Note: medale/spark-mail-docker depends on sequenceiq/hadoop-docker:2.6.0 which depends on sequenceiq/pam:centos-6.5. That in turn depends on tianon/centos:6.5... All in all, 77 layers of downloads for a 2.8GB download. During the day (EDT) about 10 minutes on Fios but seems much slower in the evenings.

Run spark-mail-docker image

Simple run (no shared drive)

  • -P map image ports to host port (see docker ps -l for mapping)

  • -i run in interactive mode

  • -t with tty terminal

  • -h sets hostname of the image to "sandbox"

  • medale/spark-mail-docker:v1.3.1 image and version of image

  • /etc/bootstrap.sh - complete bootstrap

  • bash - then run bash (login as root)

    sudo docker run -P -i -t -h sandbox medale/spark-mail-docker:v1.3.1 /etc/bootstrap.sh bash

Mounting a share drive to the image

  • -v Mount host /opt/rpm1 on image /opt/rpm1 (share files between image and host)
sudo docker run -v /opt/rpm1:/opt/rpm1 -P -i -t -h sandbox medale/spark-mail-docker:v1.3.1 /etc/bootstrap.sh bash
> Starting sshd:                                             [  OK  ]
> Starting namenodes on [sandbox]
> sandbox: starting namenode, logging to /usr/local/hadoop/logs/hadoop-root-namenode-sandbox.out
> localhost: starting datanode, logging to /usr/local/hadoop/logs/hadoop-root-datanode-sandbox.out

Image layout

Running the image with the bash command brings you to a shell prompt as root:

pwd
> /root
ls
> mailrecord-utils-1.0.0-shaded.jar	start-spark.sh
hdfs dfs -ls
> Found 2 items
> -rw-r--r--   1 root supergroup  324088129 2015-03-01 22:11 enron.avro
> drwxr-xr-x   - root supergroup          0 2015-01-15 04:05 input
env
> SPARK_HOME=/usr/local/spark
> JAVA_HOME=/usr/java/default
> YARN_CONF_DIR=/usr/local/hadoop/etc/hadoop
> ...

Running Spark with kryo serialization

(if you are not in /root, cd /root)
./start-spark.sh
> Spark assembly has been built with Hive, including Datanucleus jars on classpath
> ...
> scala>

Analytic 1

scala>:paste
import org.apache.spark.rdd._
import com.uebercomputing.mailparser.enronfiles.AvroMessageProcessor
import com.uebercomputing.mailrecord._
import com.uebercomputing.mailrecord.Implicits.mailRecordToMailRecordOps
val args = Array("--avroMailInput", "enron.avro")
val config = CommandLineOptionsParser.getConfigOpt(args).get
val recordsRdd = MailRecordAnalytic.getMailRecordsRdd(sc, config)
recordsRdd.cache
val d = recordsRdd.filter(record => record.getFrom == "dortha.gray@enron.com")
d.count
> resN: Long = 8

Accessing Spark Web UI

Docker creates an internal IP address for the image we started.
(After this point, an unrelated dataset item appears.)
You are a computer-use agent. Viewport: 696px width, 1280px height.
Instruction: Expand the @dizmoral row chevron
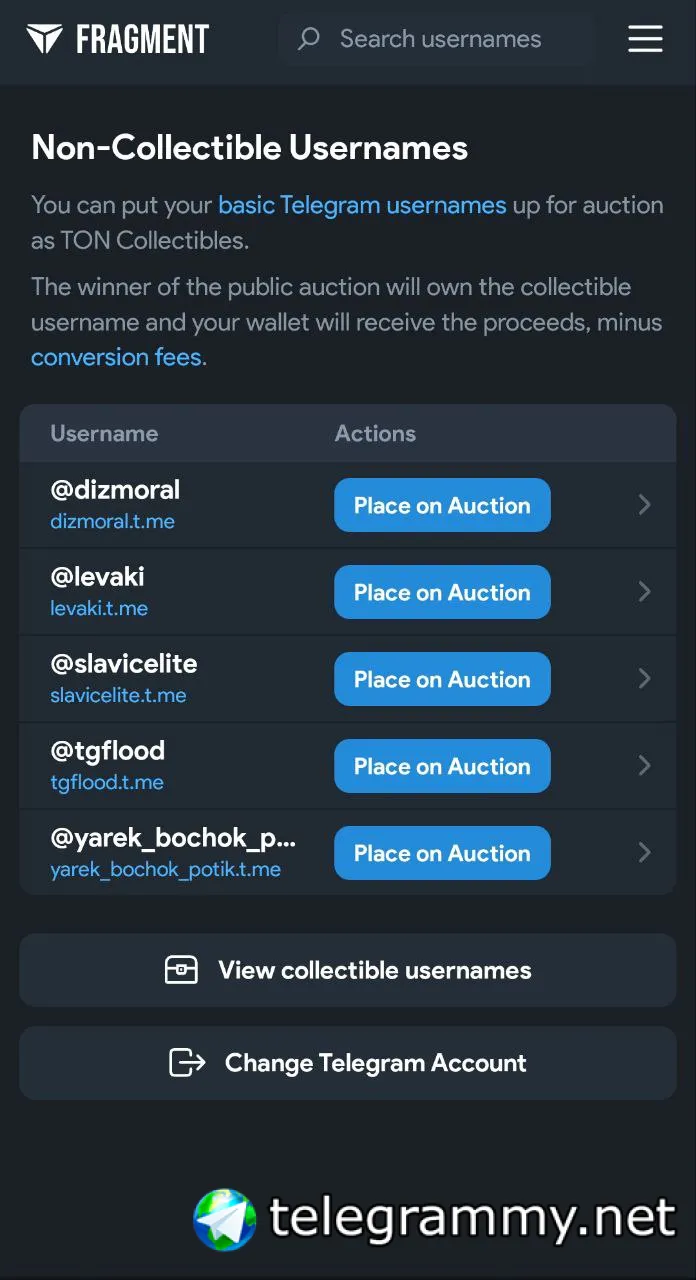point(645,505)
To determine this IP address we can either do this from the host machine:

sudo docker ps
> CONTAINER ID        IMAGE                      COMMAND                CREATED             STATUS              PORTS
> bb5cf832bd76        medale/spark-mail-docker:v1.3.1   "/etc/bootstrap.sh /   13 minutes ago      Up 13 minutes       0.0.0
sudo docker inspect --format="{{.NetworkSettings.IPAddress}}" bb5cf832bd76
> 172.17.0.71

Or we could run the following on the image container:

ifconfig
> eth0      Link encap:Ethernet  HWaddr 02:42:AC:11:00:12  
          inet addr:172.17.0.71  Bcast:0.0.0.0  Mask:255.255.0.0
...

Now we can go to the Resource Manager from local browser on host:

From there, click on ApplicationMaster (under TrackingUI column). The link goes to something like:

Creating a host alias to avoid having to replace "sandbox"
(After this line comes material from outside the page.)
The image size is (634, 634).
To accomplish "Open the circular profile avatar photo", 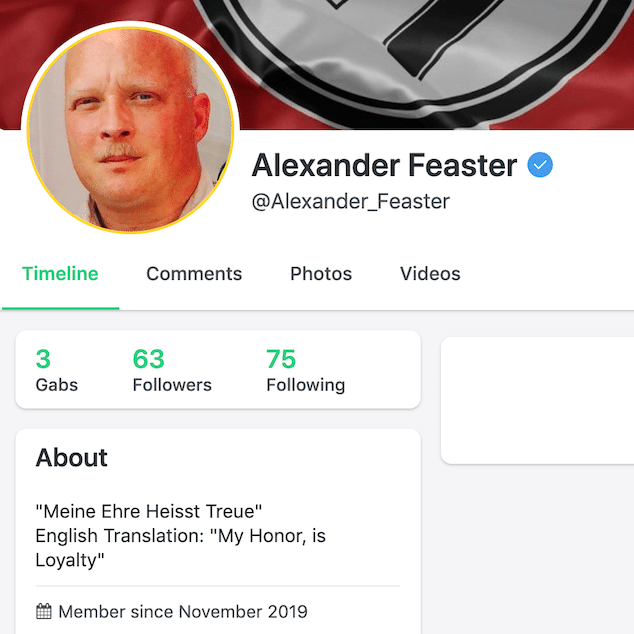I will tap(130, 130).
Alternatively, on Linux, we can use the HOSTALIASES environment variable to temporarily map sandbox to the container IP address and then run our browser with that environment variable to translate sandbox references to the container IP:

On your host, edit host-alias with the container IP address. For example this host-alias:

sandbox 172.17.0.71

Then:

export HOSTALIASES=host-alias
# start firefox in background with that environment variable set
firefox

In the browser, go to http://sandbox:8088/. Now all http://sandbox... links on that page should work.

Image Overview

In addition to Hadoop we have:

Spark 1.3.1

http://spark.apache.org/downloads.html - Pre-built for Hadoop 2.6 and later. Downloaded and added to spark-mail-docker as spark-1.3.1-bin-hadoop2.6.tgz. Add spark-1.3.1-bin-hadoop2.6.tgz to .gitignore.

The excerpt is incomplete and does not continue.